◆ Extracted records

◇ ◇ ◇ ◇

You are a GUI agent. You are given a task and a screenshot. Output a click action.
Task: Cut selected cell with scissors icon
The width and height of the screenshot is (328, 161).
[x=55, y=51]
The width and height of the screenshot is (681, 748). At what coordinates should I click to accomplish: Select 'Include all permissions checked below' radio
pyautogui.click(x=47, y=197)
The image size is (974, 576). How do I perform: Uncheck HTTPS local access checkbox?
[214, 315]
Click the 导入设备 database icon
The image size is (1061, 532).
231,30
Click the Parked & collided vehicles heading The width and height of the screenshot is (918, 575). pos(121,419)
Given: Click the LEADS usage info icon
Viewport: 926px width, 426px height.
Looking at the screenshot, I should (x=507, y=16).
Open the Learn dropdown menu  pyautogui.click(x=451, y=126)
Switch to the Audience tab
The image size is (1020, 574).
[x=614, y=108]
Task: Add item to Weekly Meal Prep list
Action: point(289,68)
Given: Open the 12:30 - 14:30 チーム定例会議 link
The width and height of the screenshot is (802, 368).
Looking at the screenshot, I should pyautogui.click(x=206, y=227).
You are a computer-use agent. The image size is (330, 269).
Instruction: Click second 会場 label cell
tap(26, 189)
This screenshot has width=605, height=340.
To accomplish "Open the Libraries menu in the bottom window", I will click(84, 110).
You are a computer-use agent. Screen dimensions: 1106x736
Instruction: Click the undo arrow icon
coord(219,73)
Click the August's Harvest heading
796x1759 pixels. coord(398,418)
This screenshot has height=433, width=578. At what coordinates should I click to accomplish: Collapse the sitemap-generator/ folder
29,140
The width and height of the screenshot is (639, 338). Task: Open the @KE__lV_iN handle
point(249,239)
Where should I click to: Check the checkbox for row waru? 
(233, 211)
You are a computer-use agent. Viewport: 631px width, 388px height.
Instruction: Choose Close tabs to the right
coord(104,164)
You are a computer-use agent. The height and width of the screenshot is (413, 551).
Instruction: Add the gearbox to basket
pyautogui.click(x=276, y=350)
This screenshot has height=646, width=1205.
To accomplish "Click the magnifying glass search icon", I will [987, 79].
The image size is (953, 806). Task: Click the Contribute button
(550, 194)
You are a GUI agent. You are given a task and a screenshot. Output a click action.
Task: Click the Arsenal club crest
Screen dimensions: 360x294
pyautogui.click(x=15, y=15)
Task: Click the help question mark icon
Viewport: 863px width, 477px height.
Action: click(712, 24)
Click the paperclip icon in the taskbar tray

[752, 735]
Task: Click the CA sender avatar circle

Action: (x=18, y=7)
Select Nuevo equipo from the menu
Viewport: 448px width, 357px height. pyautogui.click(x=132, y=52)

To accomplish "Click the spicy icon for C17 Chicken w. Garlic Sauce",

◇ ◇ ◇ ◇

◆ WORK ITEM
In full and verbatim, repeat the records given above.

◆ YOUR SOLUTION
You are a GUI agent. You are given a task and a screenshot. Output a click action.
Task: Cut selected cell with scissors icon
The width and height of the screenshot is (328, 161).
[x=55, y=51]
The width and height of the screenshot is (681, 748). At what coordinates should I click to accomplish: Select 'Include all permissions checked below' radio
pyautogui.click(x=47, y=197)
The image size is (974, 576). How do I perform: Uncheck HTTPS local access checkbox?
[214, 315]
Click the 导入设备 database icon
The image size is (1061, 532).
231,30
Click the Parked & collided vehicles heading The width and height of the screenshot is (918, 575). pos(121,419)
Given: Click the LEADS usage info icon
Viewport: 926px width, 426px height.
Looking at the screenshot, I should (x=507, y=16).
Open the Learn dropdown menu  pyautogui.click(x=451, y=126)
Switch to the Audience tab
The image size is (1020, 574).
[x=614, y=108]
Task: Add item to Weekly Meal Prep list
Action: point(289,68)
Given: Open the 12:30 - 14:30 チーム定例会議 link
The width and height of the screenshot is (802, 368).
Looking at the screenshot, I should pyautogui.click(x=206, y=227).
You are a computer-use agent. The image size is (330, 269).
Instruction: Click second 会場 label cell
tap(26, 189)
This screenshot has width=605, height=340.
To accomplish "Open the Libraries menu in the bottom window", I will click(84, 110).
You are a computer-use agent. Screen dimensions: 1106x736
Instruction: Click the undo arrow icon
coord(219,73)
Click the August's Harvest heading
796x1759 pixels. coord(398,418)
This screenshot has height=433, width=578. At what coordinates should I click to accomplish: Collapse the sitemap-generator/ folder
29,140
The width and height of the screenshot is (639, 338). Task: Open the @KE__lV_iN handle
point(249,239)
Where should I click to: Check the checkbox for row waru? 
(233, 211)
You are a computer-use agent. Viewport: 631px width, 388px height.
Instruction: Choose Close tabs to the right
coord(104,164)
You are a computer-use agent. The height and width of the screenshot is (413, 551).
Instruction: Add the gearbox to basket
pyautogui.click(x=276, y=350)
This screenshot has height=646, width=1205.
To accomplish "Click the magnifying glass search icon", I will [987, 79].
The image size is (953, 806). Task: Click the Contribute button
(550, 194)
You are a GUI agent. You are given a task and a screenshot. Output a click action.
Task: Click the Arsenal club crest
Screen dimensions: 360x294
pyautogui.click(x=15, y=15)
Task: Click the help question mark icon
Viewport: 863px width, 477px height.
Action: click(712, 24)
Click the paperclip icon in the taskbar tray

[752, 735]
Task: Click the CA sender avatar circle

Action: (x=18, y=7)
Select Nuevo equipo from the menu
Viewport: 448px width, 357px height. pyautogui.click(x=132, y=52)

To accomplish "Click the spicy icon for C17 Chicken w. Garlic Sauce",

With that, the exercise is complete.